Lobster-ISS was an X-ray mission initially proposed by an International collaboration led by George Fraser (University of Leicester, UK) in response to the ESA call for two flexi-missions (F2 and F3) for the International Space Station (ISS). The project has been approved for an industrial phase A study funded by ESA (started in July 2002, contractor Gavazzi Space Milano) for accomodation on board the ISS Columbus External Payload Facility (CEPF), with launch scheduled for 2008-2009 and a nominal duration of 3 years. The main scientific objective of Lobster-ISS is the mapping of the X-ray sky in the 0.1-3.5 keV energy band with an angular resolution as low as 4-6 arcmin and a daily sensitivity of 2x10-12 erg cm-2 s-1. The main instrument is based on Micro-Channel Plate (MCP) optics in a Lobster-eye configuration and focal plane detectors based on special sensitive proportional counters. It will be composed by six identical modules with FOV = 27x22.5 degrees each, misaligned in such a way to give a total rectangular field of view of 22.5 degrees in the direction of the ISS motus and 162 degrees in the direction perpendicular to it. Thanks to the orbital motion of the ISS it will be possible to map almost the sky every ~90 minutes, allowing the creation of a catalogue of 250000 sources every two months. The combination of the wide field of view, the good angular resolution and high sensitivity will allow the study of many high energy astrophysical sources, from comets to stellar coronae, X--ray binaries, soft X-rays transients, SN explosions, AGN, diffuse X-ray background and Gamma-Ray Bursts. See the Lobster-ISS science case for more details (PDF)

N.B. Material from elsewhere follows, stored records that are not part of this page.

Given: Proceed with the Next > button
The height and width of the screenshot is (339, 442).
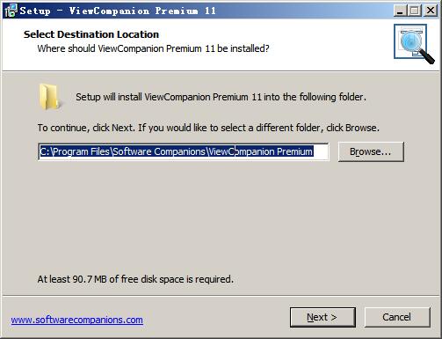Looking at the screenshot, I should 322,317.
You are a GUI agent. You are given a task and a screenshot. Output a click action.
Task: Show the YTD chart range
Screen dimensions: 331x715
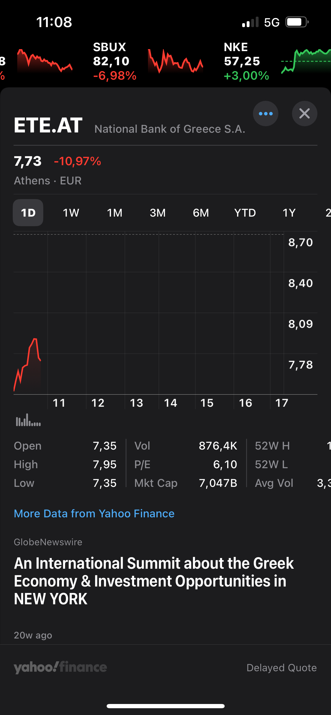(245, 213)
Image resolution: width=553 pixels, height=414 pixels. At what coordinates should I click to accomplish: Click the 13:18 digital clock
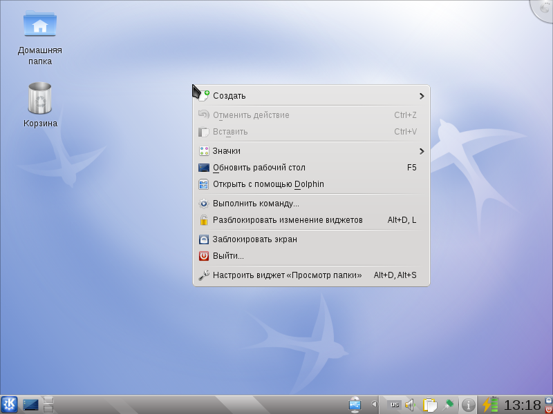[523, 405]
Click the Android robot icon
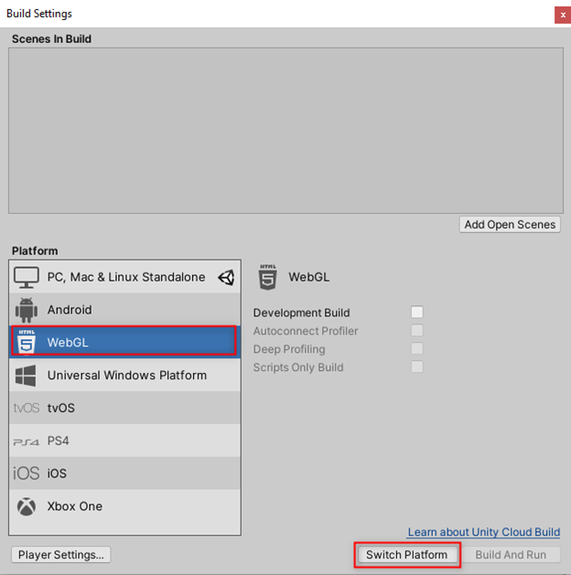This screenshot has width=571, height=575. 27,310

The Lobster-ISS project, in addition to the X-ray optics, includes the development of a Gamma-Ray Burst Monitor (GRBM) with the minimum goal of identifying the GRBs detected by the X-ray telescope. The X-ray astronomy group at IASF/BO, along with University of Ferrara and University of Urbino, coordinated by F. Frontera, has performed the definition study of this GRBM for the phase A of Lobster-ISS. The instrument proposed not only satisfies the above mentioned minimum goal, but significantly extends the science objectives of the Lobster-ISS mission. The GRBM consists of 4 misaligned detection units, each one made of an array of Peltier-cooled CdZnTe, surmounted by a passive collimator which defines the field of view. The FOV of each unit is 35 x 55 degrees (FWHM), resulting in a total rectangular field of view of 35 degrees in the direction of the ISS motion and 240 degrees in the direction perpendicular to it. The collimators allow to reduce the background level and, combined with the units misaligment, to reconstruct the burst positions within few degrees depending on the burst intensity. The GRB alerts provided by the GRBM, along with their coordinates, are automatically transmitted to the Lobster data handling electonics for a better determination of the GRB positions by means of the X-ray telescope. The energy passband of the GRBM (3 - 300 keV), partially overlaps the Lobster X-ray telescope passband (0.1-3.5 keV) and covers the energy range in which GRBs emit most of their energy. In this way, the Lobster-ISS passband (0.1 - 300 keV) is the broadest never used before for an all-sky monitor to study the prompt emission of GRBs. The very good energy resolution, 3% at 6 keV, will allow a sensitive study of cut-offs in the spectra of GRBs and transient absorption and/or emission features during the early phase of the prompt emission. As demonstrated by BeppoSAX results, the study of these features and cut-offs is of key importance for the study of the circum-burst environment, the nature of progenitors, the connection with SNe. In the described configuration, Lobster-ISS is the ideal mission for studying also X-Ray Flashes (XRFs) and their nature. In addition to GRBs and XRFs, the GRBM will allow the identification and study of all types of fast high energy X-ray transients, in particular Soft Gamma Repeaters. See the Lobster-ISS GRBM science case for more details (PDF)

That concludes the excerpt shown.